The Server Down Knowledge Script (KS) uses a 'data heartbeat' to identify down servers and non-functioning AppManager agents. The main benefit of this approach is that it does not ping every server to determine up/down status; only those which have not returned data to the database recently, which may make it more suitable for large AppManager environments. It also provides a mechanism to identify non-functioning agents if, for example, they are stopped, hung or no longer installed.
The monitoring process consists of two parts: a Stored Procedure and a KS. The Stored Procedure, which must be installed into each AppManager database, determines which agents have not returned a data point from a designated KS within a specified interval in minutes. Separate KSs may be defined for Windows and UNIX agents. There are two versions of the code included, one for version 7 and another for version 8 onwards but that in many cases it may not be necessary to run this script in version 8 due to out-of-the-box server down monitoring performed by AppManager 8 as part of its new self-monitoring capabilities.

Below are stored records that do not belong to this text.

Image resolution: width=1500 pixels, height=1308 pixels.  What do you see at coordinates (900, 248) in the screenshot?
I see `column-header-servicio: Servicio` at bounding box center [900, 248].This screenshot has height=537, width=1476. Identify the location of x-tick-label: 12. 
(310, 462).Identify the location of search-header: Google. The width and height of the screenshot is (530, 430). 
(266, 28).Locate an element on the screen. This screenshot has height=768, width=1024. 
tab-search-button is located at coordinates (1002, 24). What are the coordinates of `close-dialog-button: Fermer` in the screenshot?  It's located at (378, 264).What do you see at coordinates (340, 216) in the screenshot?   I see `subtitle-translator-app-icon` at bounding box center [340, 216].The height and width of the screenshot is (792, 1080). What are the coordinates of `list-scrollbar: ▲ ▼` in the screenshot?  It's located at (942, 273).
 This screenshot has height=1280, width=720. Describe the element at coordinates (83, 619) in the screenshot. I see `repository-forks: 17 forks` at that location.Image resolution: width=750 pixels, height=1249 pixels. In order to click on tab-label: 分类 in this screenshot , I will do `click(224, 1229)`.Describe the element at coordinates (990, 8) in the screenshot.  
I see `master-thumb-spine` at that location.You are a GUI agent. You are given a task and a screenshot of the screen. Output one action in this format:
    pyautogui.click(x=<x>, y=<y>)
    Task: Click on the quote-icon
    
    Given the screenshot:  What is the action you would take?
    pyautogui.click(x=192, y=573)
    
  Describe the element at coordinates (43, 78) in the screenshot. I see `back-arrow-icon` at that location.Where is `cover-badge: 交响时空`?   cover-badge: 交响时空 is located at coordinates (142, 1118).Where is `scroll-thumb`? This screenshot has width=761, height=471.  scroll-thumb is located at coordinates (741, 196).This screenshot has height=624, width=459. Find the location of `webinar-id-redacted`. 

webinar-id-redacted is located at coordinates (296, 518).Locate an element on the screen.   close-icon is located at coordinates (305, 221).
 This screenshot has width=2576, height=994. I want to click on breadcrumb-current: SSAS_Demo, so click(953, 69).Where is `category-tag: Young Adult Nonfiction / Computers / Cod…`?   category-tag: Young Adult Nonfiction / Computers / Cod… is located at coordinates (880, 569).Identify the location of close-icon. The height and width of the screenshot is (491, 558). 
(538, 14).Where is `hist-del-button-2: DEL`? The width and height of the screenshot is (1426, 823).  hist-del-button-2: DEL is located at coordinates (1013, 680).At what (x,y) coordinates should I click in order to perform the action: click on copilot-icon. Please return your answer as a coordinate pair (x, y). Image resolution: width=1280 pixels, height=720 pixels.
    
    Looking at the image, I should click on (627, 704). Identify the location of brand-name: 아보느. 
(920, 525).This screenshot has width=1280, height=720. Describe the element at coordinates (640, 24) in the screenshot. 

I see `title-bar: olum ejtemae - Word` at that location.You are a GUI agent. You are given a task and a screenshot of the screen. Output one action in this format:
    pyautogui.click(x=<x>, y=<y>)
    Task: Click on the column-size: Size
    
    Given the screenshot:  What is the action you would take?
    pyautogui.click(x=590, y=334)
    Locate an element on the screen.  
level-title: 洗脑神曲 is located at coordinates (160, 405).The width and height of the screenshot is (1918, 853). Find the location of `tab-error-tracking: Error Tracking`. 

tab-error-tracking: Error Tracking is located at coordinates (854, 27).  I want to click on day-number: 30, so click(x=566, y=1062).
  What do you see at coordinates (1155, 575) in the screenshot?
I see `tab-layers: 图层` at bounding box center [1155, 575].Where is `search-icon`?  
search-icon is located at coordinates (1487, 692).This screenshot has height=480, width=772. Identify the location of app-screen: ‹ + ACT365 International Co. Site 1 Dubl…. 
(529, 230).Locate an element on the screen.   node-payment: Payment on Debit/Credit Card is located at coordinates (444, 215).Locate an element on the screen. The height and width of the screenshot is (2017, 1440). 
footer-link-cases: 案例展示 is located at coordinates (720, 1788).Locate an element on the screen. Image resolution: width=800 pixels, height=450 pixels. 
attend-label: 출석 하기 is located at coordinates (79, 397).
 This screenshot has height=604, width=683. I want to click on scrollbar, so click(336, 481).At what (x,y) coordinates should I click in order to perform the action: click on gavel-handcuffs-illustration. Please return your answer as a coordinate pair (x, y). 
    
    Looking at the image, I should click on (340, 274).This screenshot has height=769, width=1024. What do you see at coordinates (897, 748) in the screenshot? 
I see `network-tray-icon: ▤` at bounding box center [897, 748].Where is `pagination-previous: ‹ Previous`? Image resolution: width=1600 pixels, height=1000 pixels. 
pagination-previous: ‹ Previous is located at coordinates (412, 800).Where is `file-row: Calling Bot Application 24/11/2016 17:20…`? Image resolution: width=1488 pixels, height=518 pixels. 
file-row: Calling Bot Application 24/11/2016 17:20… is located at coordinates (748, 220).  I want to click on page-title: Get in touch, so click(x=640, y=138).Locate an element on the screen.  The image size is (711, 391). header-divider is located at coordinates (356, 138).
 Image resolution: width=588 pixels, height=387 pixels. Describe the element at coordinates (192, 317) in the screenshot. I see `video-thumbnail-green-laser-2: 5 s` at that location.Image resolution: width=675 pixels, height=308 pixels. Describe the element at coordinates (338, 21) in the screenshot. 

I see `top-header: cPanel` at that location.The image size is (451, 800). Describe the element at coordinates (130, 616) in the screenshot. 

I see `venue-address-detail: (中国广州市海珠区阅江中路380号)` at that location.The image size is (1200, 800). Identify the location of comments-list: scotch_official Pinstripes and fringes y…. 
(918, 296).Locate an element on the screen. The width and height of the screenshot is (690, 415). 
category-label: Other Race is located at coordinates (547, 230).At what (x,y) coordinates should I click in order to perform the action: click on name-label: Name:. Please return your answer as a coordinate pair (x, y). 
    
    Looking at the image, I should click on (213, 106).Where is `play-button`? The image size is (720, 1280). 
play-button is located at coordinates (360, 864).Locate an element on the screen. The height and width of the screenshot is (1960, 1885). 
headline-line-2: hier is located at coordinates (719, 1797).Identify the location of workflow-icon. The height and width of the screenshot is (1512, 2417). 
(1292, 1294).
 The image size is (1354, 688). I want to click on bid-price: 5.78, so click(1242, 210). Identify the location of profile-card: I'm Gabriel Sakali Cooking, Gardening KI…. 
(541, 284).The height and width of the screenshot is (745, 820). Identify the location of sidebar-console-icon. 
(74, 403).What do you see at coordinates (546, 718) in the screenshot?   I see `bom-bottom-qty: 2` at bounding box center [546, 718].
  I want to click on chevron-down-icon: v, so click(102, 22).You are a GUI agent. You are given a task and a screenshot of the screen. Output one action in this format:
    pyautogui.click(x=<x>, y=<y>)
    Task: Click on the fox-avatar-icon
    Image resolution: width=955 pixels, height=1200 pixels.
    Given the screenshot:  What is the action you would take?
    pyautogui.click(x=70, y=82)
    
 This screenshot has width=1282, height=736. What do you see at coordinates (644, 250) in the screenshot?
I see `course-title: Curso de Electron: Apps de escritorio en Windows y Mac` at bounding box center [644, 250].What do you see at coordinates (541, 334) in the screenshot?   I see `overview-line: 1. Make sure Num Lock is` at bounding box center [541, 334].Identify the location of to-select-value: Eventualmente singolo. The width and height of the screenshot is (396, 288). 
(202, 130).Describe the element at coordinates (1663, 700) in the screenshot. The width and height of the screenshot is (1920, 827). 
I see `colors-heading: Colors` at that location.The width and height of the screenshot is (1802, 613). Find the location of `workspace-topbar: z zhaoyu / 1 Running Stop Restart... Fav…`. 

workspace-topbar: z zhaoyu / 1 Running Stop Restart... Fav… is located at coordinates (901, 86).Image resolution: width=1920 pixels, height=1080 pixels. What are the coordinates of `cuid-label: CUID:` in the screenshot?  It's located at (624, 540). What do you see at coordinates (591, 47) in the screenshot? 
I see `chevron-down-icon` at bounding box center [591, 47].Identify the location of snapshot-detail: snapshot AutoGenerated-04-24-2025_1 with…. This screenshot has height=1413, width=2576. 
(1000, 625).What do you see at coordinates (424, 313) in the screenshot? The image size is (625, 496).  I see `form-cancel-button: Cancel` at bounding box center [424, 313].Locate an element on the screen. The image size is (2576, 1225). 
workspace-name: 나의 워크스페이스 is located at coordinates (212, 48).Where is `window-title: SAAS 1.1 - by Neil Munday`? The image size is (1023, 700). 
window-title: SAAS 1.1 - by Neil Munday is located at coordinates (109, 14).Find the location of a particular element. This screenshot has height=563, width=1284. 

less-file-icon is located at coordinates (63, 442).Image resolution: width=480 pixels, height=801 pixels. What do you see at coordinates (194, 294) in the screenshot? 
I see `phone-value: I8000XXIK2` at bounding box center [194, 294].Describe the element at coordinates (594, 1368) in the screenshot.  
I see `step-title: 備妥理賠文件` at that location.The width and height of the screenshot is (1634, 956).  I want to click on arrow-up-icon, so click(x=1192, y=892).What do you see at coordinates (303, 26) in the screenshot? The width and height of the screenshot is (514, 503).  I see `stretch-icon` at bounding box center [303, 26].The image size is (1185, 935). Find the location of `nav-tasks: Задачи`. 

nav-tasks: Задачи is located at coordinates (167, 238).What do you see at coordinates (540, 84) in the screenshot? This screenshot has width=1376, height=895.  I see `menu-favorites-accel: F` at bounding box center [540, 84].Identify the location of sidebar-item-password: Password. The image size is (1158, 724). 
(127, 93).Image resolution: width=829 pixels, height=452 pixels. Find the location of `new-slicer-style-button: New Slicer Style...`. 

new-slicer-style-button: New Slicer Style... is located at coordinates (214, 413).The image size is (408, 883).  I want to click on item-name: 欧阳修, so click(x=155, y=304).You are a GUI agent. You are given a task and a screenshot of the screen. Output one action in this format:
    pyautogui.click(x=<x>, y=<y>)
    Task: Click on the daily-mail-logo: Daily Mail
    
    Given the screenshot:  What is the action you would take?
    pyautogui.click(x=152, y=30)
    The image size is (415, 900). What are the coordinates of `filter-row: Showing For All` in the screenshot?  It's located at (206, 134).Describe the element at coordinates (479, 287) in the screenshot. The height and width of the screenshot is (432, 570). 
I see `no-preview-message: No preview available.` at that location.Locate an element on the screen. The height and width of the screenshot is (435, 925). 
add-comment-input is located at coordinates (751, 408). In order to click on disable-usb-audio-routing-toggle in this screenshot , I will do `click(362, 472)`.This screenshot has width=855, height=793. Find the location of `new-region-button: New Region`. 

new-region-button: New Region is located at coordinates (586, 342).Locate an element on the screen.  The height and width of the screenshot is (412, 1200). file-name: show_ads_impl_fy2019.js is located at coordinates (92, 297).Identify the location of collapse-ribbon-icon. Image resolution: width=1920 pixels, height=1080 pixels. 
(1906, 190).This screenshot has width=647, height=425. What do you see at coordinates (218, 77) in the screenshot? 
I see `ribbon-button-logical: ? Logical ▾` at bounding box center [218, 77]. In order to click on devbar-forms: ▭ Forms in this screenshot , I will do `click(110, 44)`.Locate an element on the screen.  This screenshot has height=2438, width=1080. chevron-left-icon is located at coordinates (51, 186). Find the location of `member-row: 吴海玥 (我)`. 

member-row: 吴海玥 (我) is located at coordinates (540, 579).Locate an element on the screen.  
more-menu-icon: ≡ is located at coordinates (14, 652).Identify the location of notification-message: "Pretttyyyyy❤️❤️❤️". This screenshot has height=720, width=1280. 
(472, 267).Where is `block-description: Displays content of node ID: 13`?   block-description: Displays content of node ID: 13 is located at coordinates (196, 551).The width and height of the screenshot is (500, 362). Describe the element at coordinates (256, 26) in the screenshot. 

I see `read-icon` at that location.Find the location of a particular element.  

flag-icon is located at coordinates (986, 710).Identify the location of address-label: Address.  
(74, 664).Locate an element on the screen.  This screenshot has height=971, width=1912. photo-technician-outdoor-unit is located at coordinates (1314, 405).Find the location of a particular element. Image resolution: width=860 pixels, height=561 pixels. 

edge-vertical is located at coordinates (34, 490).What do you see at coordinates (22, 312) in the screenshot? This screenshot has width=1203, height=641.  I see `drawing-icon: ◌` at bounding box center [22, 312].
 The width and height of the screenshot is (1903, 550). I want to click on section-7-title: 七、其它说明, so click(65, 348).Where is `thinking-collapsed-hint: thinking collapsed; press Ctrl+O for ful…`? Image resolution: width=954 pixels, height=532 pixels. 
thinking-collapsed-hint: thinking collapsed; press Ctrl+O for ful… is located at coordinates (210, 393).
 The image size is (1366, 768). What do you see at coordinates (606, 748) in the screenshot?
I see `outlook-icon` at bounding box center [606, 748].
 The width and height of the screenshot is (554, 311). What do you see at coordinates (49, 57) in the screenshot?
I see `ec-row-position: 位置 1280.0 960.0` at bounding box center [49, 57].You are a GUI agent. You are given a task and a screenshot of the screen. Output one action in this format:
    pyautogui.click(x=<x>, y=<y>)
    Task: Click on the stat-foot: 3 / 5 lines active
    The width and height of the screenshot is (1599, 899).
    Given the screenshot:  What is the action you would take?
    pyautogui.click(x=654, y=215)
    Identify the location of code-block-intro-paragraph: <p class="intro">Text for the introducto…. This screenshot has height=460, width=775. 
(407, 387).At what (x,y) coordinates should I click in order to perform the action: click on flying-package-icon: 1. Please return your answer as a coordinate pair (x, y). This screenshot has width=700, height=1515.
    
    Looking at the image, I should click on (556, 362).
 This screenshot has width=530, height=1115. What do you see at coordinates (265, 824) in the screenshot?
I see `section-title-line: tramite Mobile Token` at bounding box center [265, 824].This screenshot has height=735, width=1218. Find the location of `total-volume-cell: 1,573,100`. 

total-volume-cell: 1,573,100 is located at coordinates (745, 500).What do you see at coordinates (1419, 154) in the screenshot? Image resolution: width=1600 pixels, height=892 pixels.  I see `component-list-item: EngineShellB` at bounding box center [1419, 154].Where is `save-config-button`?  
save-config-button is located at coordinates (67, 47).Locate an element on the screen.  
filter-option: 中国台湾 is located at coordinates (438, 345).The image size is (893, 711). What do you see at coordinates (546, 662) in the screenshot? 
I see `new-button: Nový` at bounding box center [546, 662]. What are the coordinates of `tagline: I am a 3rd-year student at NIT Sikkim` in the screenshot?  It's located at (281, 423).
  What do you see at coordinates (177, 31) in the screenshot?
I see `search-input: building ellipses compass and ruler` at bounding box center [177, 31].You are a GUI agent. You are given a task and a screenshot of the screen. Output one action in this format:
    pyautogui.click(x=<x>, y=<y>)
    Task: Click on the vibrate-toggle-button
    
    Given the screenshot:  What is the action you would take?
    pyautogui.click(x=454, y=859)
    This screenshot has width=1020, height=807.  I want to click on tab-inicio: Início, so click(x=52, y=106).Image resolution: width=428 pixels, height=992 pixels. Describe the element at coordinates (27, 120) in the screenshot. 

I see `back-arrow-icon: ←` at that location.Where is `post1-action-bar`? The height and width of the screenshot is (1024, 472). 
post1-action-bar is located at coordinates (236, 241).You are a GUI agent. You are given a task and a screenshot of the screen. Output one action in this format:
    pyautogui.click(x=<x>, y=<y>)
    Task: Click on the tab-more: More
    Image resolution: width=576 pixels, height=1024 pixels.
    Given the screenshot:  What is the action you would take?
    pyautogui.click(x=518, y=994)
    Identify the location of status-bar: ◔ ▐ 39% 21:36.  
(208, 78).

The agents identified by the stored procedure are pinged (i.e. ICMP echo) to determine up/down status. Windows servers which ping up may be further checked to determine if the NetIQ AppManager Client Resource Monitor (netiqmc) service is running or not, based on the availability of its TCP port. This type of check is not possible for UNIX agents or the Client Communication Manager service.
The latest version of this KS is 3.63, released 06-Mar-2014. See code body for detailed change history.